| SELECTED TEXT |
↓

Drugs in this class end with the “statin” suffix and generally have a similar mechanism of action and effect.
Statins inhibit the enzyme HMG-CoA reductase, which normally catalyzes the rate-limiting step in cholesterol biosynthesis. HMG-CoA reductase inhibitors are effective at decreasing low-density lipoprotein (LDL) and total cholesterol levels. Further, this class may increase the “good cholesterol”, referred to as high-density lipoprotein (HDL) and decrease triglycerides. This mechanism has been found to decrease the risk of heart disease and sudden death.
HMG-CoA reductase inhibitors are indicated for the treatment of high cholesterol levels (hypercholesterolemia). This class of medications decreases the “bad cholesterol” (low density lipoprotein, LDL) and triglycerides, while simultaneously increasing the “good cholesterol” (high density lipoprotein, HDL), although the effects on HDL are a little more variable.
Hepatotoxicity may occur in patients receiving statin medications. The liver is responsible for the production of cholesterol; therefore, these medications may cause injury to hepatocytes. If signs or symptoms of liver injury such as jaundice develop, liver function tests should be performed.
One of the side effects of statins is the development of a rash.

↑

| SUPPLIED MATERIAL |
↓

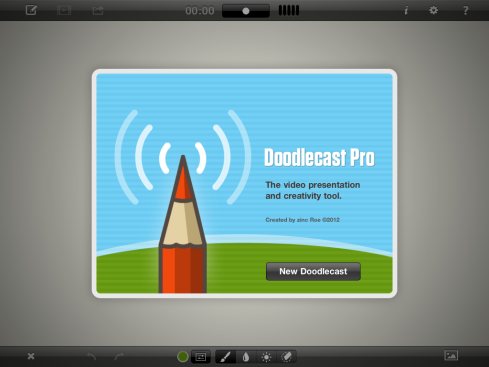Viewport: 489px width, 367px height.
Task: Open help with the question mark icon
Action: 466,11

↑
↓

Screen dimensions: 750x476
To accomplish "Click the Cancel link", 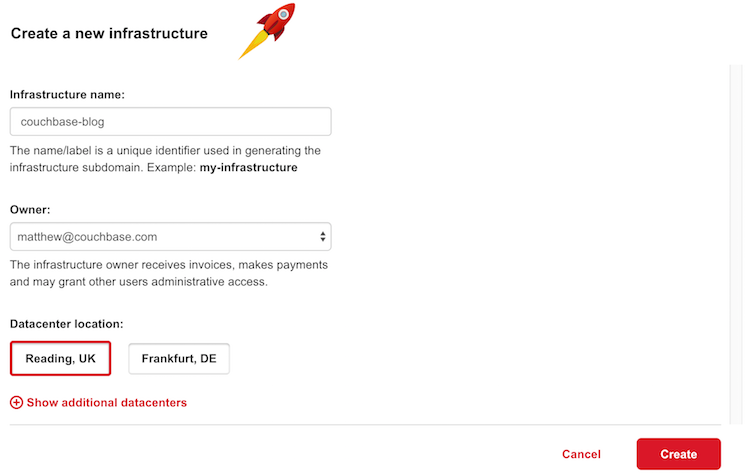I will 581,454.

↑
↓

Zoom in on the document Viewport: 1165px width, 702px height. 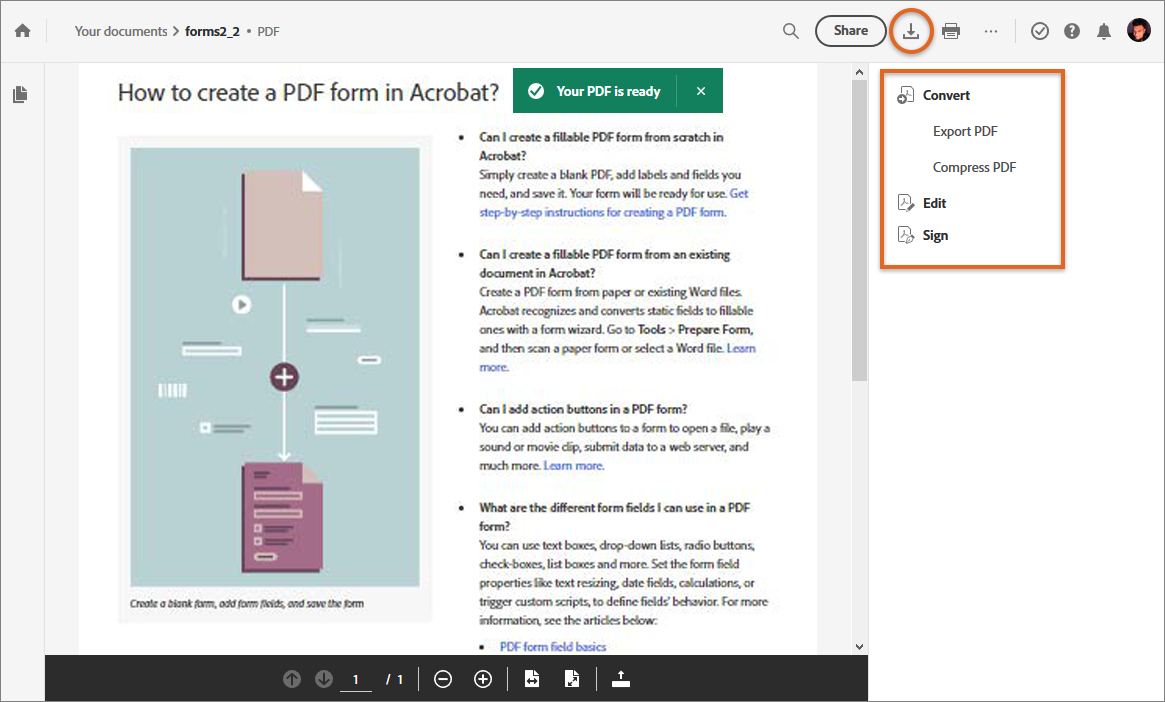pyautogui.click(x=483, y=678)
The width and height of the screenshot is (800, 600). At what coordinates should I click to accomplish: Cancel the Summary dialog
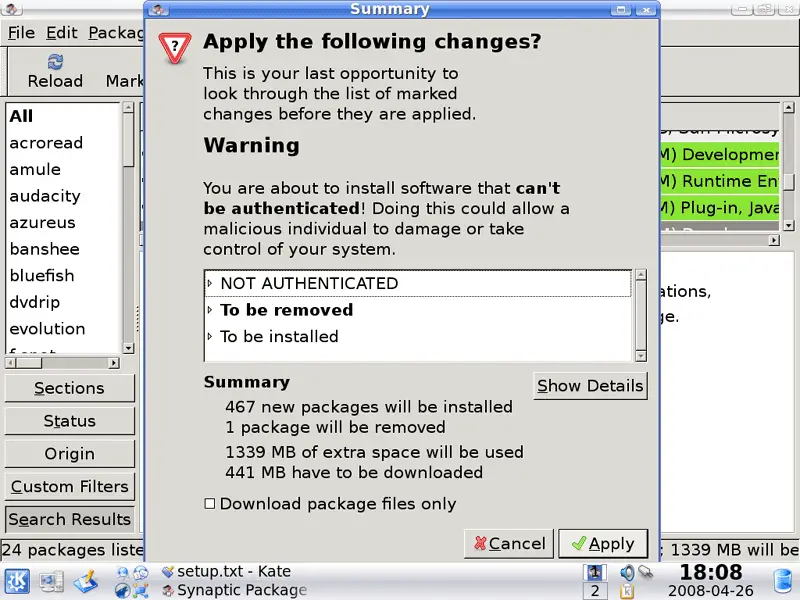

↑

| EXERCISES |
a. Reproduce the statin passage from "HMG-CoA reductase inhibitors are indicated" up to and including "should be performed.".
b. Condense the paragraph of the statin passage that begins "Hepatotoxicity may occur" into a short bulleted list that keeps its main facts.

| ANSWERS TO EACH TASK |
a.
HMG-CoA reductase inhibitors are indicated for the treatment of high cholesterol levels (hypercholesterolemia). This class of medications decreases the “bad cholesterol” (low density lipoprotein, LDL) and triglycerides, while simultaneously increasing the “good cholesterol” (high density lipoprotein, HDL), although the effects on HDL are a little more variable.
Hepatotoxicity may occur in patients receiving statin medications. The liver is responsible for the production of cholesterol; therefore, these medications may cause injury to hepatocytes. If signs or symptoms of liver injury such as jaundice develop, liver function tests should be performed.

b.
- Patients taking statins may develop hepatotoxicity.
- Because the liver produces cholesterol, these drugs may injure hepatocytes.
- If signs or symptoms of liver injury such as jaundice develop, liver function tests should be performed.